No need to reply to her text just drop her Dd off as you've said. With a cheery "Nevermind another time!"

PixieMiss · 28/10/2016 18:47

Newsflash! Your plans don't always go your way when you're a parent.

Don't let her guilt trip you. If you let her stay this time then you are setting a precendent for yourself.

PlumsGalore · 28/10/2016 18:47

Ok ok, take it all back, just read the updated, yeh. Benefit of doubt taken back, she is taking the piss. And guilt tripping you to boot. Fuck that!

YelloDraw · 28/10/2016 18:48

"Oh, thought I said - can't have [] tpo stay over tonight. I'll drop her home at 8.30"

Lilaclily · 28/10/2016 18:48

Is she a single mum ?

MuttsNutts · 28/10/2016 18:49

"Sorry you must have misunderstood. See you in xxx minutes"

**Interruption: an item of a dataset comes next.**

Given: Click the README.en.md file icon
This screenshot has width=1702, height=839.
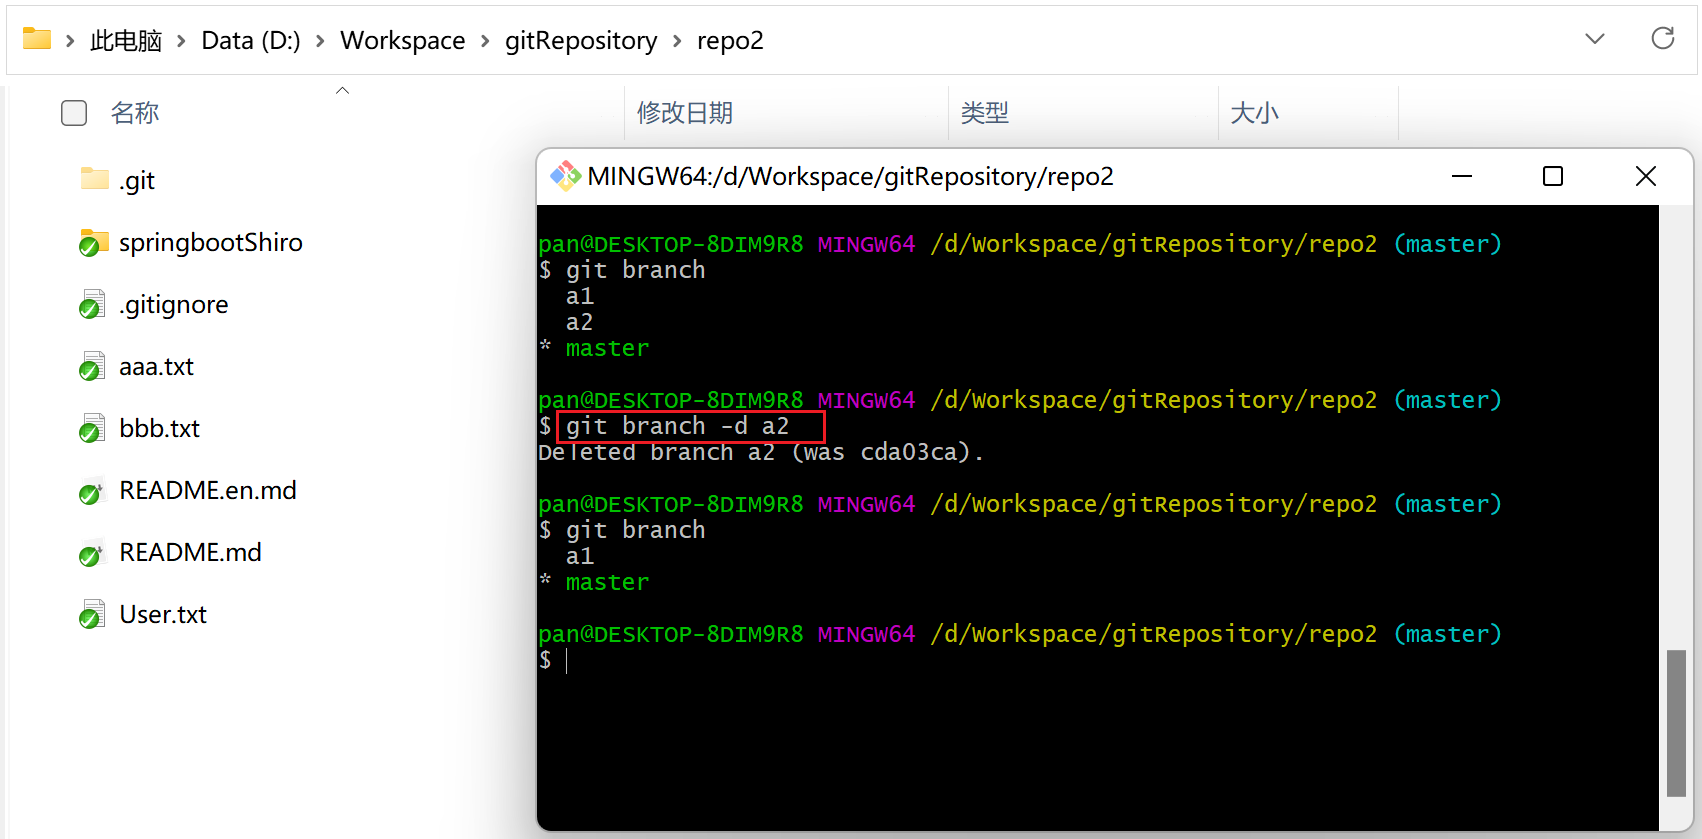Looking at the screenshot, I should [92, 491].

That's all you need - she is trying to manipulate you and needs and deserves no explanation of why you can't offer her free childcare tonight.

crrrzy · 28/10/2016 18:49

This reply has been withdrawn

This has been withdrawn by MNHQ for privacy reasons.

pensivepolly · 28/10/2016 18:49

You can be nearly 100% sure that sometime during the day today, she received an invitation to go out tonight and she said yes figuring she'd chance it with you. Don't let her take advantage of your good nature and your generosity. You have already given her daughter a very nice day out.

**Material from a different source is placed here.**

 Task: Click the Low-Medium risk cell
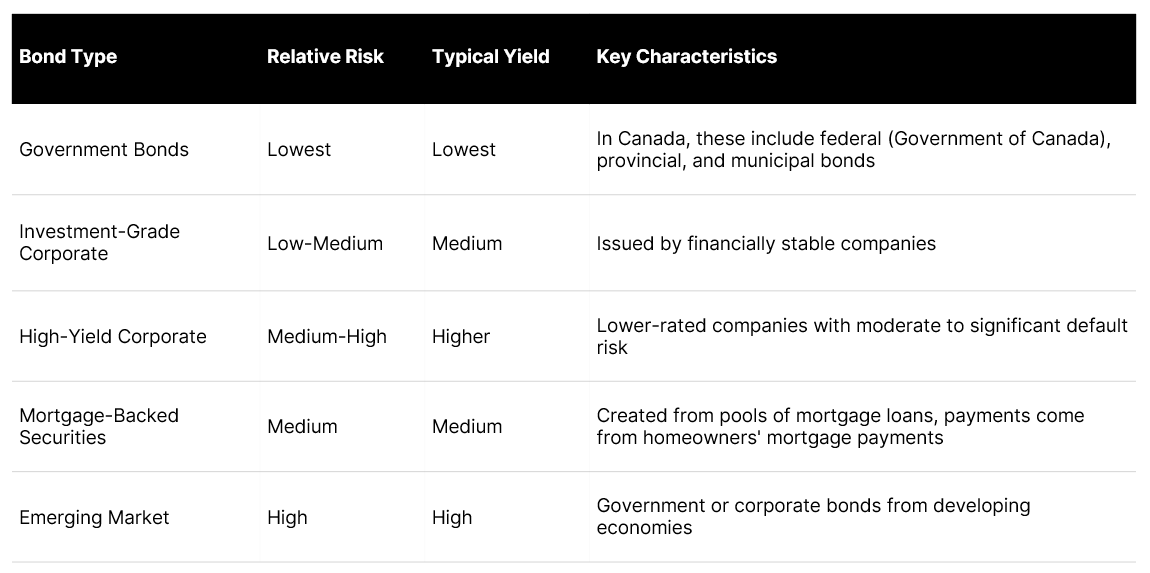(x=325, y=244)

PlumsGalore · 28/10/2016 18:50

I really should stop half replying, check on dinner, top wine glass up, press submit. Then read back messages, because everything has moved on so fast and my messages look like I don't read anything.

StillStayingClassySanDiego · 28/10/2016 18:51

Don't feel shit.

She's chancing it.

EssentialHummus · 28/10/2016 18:52

reasonable ppl say 'sorry, my mistake, see u at 7'

This!

Dontpanicpyke · 28/10/2016 18:52

Cheeky bitch!

do not cave op she's a user

Just drop off her dd and personally I would withdraw

RumAppleGinger · 28/10/2016 18:53

Don't offer any explanation as to why you can't have her stay. She only try and draw it out and guilt trip you some more.

KathArtic · 28/10/2016 18:54

Have you been weak and too accommodating with her before??

WhatamessIgotinto · 28/10/2016 18:54

OK how does this sound

'Will arrange sleepover soon, as I said, can't do sleepover tonight as we have plans. See you in a bit.'

OP posts:
sglodion · 28/10/2016 18:56

That's too apologetic imo. You're not in the wrong.